The DRAINMOD simulation model was used to investigate combinations of drain depth and spacing for major soils of southern Minnesota to maximize profitability and minimize drained volume and surface runoff. Six soil types (Canisteo, Harps, Nicollet, Normania, Okoboji, and Webster) and three locations (Lamberton, Waseca, and Willmar) were included in the original study and one soil-location combination was reported on, herein (Webster–Waseca). Four drain depths (90, 105, 120, and 135 cm) were used and drain spacings were selected to simulate drainage coefficients from 3.2 to 19 mm/day. Soil input files for DRAINMOD were created using a combination of measured data from field sampling (soil texture and bulk density), data estimated with the Rosetta soil parameter model/van Genuchten equation (water retention curves), and publicly available data (soil permeability). Long-term simulations were conducted for each location using 90 years of historical climate data (1915–2005). Outputs from DRAINMOD were used to create “performance” indices that enable the concurrent consideration of profitability, drainage volumes, and surface runoff, when choosing drain depth and spacing.
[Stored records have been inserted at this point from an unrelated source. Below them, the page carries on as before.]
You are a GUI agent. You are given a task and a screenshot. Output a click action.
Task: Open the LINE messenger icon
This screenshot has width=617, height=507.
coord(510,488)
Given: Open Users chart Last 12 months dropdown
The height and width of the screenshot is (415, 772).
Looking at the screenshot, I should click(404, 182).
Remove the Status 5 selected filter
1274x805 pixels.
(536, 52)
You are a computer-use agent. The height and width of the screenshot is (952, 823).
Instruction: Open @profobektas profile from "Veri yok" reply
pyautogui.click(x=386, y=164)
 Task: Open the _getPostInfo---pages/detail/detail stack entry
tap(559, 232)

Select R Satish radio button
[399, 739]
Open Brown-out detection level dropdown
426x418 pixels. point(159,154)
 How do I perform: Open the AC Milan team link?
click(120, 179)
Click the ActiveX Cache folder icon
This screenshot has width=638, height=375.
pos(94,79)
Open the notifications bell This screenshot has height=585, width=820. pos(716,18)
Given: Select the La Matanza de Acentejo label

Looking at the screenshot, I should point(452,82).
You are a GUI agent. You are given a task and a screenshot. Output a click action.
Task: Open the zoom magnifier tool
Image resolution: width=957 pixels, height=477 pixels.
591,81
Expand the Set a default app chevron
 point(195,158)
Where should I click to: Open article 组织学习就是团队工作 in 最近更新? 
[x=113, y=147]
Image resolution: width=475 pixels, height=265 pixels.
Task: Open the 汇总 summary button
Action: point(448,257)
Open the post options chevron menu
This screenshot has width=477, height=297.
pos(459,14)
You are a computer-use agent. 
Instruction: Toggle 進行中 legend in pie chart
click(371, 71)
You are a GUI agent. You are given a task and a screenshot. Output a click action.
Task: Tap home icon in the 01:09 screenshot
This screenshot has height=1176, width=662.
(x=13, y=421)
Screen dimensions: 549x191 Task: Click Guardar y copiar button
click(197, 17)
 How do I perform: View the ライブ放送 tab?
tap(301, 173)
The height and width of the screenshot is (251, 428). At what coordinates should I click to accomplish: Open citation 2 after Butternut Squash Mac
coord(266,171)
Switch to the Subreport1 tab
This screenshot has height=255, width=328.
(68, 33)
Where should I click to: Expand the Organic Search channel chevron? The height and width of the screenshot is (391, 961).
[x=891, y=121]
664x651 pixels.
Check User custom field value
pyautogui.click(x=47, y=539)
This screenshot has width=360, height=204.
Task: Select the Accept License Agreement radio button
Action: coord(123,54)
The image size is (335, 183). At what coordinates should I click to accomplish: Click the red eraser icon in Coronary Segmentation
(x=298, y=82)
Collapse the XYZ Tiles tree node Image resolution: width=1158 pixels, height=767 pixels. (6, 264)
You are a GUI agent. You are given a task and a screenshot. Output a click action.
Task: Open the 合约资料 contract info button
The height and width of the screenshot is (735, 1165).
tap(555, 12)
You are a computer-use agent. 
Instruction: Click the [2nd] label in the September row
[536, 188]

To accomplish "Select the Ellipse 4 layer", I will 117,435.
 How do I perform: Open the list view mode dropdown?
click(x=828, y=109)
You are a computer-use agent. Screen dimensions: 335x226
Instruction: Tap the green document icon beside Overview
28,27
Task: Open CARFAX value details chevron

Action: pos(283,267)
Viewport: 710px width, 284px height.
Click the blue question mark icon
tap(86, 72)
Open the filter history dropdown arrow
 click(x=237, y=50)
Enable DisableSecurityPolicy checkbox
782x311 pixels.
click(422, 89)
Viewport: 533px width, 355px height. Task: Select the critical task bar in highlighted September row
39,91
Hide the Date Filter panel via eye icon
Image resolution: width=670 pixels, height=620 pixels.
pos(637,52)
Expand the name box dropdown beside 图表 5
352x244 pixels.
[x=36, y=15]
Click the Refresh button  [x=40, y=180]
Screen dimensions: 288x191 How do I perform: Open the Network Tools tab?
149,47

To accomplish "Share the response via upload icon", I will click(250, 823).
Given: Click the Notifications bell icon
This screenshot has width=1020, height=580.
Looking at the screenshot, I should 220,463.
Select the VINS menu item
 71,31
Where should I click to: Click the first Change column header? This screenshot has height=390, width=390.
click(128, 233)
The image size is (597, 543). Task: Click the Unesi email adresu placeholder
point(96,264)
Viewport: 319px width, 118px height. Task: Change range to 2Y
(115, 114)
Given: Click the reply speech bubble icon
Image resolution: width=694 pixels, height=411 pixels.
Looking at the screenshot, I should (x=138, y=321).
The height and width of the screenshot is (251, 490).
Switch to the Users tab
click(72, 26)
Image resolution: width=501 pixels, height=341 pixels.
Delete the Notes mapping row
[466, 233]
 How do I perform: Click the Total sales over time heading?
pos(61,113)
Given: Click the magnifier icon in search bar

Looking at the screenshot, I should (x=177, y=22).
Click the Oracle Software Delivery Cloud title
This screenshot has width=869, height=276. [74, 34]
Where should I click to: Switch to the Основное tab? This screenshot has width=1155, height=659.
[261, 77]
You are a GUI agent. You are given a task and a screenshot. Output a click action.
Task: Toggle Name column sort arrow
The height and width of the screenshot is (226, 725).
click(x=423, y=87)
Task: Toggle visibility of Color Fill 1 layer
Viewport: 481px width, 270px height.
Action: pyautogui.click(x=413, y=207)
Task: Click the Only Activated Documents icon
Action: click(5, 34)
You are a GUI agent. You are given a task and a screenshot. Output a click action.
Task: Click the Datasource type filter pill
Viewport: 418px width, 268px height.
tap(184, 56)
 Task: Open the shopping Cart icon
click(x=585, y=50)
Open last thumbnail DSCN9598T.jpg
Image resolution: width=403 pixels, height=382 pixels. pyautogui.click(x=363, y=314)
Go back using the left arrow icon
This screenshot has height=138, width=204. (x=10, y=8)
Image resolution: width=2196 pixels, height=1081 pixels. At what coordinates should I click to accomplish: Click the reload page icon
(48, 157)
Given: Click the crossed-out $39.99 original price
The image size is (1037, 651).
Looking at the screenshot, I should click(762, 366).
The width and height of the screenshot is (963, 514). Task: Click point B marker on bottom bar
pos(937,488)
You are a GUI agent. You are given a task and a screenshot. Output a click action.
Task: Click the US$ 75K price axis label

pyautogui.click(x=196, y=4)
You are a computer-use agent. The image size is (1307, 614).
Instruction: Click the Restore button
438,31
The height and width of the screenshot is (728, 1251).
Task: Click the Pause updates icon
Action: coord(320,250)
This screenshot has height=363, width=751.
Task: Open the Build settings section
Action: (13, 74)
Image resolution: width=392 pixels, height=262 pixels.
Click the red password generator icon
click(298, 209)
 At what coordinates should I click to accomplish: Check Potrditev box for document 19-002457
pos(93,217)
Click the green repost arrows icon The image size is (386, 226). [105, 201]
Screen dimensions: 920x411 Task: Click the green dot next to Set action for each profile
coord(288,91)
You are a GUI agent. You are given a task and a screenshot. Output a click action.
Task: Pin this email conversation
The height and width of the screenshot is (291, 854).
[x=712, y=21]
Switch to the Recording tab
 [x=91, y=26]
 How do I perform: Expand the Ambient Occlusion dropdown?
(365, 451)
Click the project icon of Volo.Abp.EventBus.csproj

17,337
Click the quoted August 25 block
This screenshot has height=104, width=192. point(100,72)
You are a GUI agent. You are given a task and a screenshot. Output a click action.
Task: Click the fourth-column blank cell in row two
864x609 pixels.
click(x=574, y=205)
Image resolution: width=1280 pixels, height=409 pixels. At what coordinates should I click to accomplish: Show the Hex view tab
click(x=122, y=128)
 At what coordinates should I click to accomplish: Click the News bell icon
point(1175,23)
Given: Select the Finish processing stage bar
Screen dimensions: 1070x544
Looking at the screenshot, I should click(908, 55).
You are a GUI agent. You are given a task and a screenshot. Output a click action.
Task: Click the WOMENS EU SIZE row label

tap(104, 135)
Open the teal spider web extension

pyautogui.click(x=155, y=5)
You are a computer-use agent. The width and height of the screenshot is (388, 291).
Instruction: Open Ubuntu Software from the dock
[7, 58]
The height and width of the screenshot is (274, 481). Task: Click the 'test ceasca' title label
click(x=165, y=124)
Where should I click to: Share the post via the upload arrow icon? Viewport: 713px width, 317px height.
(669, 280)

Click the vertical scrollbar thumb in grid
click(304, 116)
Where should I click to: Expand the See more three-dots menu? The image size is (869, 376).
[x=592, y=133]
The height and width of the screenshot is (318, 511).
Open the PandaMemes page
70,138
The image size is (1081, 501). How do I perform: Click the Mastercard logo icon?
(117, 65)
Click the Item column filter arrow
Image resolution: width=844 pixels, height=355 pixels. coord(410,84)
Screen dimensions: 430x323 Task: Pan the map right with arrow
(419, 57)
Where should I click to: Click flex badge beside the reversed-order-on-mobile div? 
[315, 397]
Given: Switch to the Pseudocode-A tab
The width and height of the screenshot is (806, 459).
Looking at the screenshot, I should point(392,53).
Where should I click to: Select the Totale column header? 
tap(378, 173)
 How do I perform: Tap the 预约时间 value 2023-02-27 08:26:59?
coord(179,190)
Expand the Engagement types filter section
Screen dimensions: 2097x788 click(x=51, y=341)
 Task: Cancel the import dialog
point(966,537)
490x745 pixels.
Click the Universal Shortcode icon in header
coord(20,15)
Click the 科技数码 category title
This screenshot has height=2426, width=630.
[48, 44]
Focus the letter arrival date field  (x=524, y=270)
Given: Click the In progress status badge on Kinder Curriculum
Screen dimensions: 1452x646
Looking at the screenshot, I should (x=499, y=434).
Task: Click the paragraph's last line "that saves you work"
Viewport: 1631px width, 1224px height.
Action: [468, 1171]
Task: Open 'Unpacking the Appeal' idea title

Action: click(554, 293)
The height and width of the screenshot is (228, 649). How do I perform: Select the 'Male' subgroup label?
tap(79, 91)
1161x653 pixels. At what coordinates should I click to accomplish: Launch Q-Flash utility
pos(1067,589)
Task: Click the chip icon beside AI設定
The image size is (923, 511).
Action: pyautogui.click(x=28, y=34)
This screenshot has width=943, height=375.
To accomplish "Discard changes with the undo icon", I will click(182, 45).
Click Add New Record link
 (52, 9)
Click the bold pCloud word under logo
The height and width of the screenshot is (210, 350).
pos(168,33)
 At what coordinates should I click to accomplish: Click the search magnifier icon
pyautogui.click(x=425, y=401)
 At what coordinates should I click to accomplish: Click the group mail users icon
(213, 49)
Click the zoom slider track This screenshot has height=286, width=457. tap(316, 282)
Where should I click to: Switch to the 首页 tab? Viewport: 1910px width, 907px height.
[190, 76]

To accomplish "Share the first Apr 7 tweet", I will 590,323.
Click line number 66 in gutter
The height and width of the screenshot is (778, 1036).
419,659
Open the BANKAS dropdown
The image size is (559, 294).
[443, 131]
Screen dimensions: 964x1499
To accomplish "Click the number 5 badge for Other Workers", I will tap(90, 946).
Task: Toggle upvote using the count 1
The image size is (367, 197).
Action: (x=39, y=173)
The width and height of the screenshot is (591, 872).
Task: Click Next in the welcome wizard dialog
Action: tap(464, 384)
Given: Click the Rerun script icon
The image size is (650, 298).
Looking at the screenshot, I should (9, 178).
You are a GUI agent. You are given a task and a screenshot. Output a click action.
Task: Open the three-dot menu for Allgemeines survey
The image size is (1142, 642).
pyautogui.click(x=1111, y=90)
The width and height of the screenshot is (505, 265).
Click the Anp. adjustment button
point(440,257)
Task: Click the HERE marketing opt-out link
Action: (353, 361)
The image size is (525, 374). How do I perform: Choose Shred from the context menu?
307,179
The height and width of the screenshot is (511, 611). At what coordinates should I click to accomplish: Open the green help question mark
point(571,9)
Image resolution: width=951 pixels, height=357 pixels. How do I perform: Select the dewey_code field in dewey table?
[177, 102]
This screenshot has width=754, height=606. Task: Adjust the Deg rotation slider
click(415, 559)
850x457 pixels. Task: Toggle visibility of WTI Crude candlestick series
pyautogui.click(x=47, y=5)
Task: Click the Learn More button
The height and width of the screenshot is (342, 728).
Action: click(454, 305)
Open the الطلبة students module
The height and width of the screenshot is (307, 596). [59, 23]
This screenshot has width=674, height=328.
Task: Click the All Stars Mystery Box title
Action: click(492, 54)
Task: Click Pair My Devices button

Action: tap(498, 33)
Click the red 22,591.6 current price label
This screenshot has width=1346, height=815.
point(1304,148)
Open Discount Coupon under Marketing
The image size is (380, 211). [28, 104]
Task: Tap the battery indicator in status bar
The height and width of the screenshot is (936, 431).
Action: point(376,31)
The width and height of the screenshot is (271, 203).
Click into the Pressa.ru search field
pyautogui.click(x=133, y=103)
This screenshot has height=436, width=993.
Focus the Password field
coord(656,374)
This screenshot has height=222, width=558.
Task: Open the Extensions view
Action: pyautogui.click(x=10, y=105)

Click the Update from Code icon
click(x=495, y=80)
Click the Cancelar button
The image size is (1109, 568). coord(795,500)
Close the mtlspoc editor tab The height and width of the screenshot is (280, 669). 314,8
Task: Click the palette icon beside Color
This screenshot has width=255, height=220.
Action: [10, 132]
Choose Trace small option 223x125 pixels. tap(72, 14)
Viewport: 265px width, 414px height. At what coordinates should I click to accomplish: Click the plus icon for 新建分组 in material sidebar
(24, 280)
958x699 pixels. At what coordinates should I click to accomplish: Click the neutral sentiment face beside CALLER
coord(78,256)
A spreadsheet design tool was developed to compute and display these indices, based on a few simple user inputs to define cost and crop price. Internal rate of return was used as the basis for profitability considerations. Results obtained indicated that in general, profitability may be increased with increased drain depth and spacing, due to system costs associated with narrower drain spacings. It was found that when considering both profitability and drainage volume, deeper, more widely spaced drainage systems were generally preferable, because of increased profitability and decreased drainage volumes.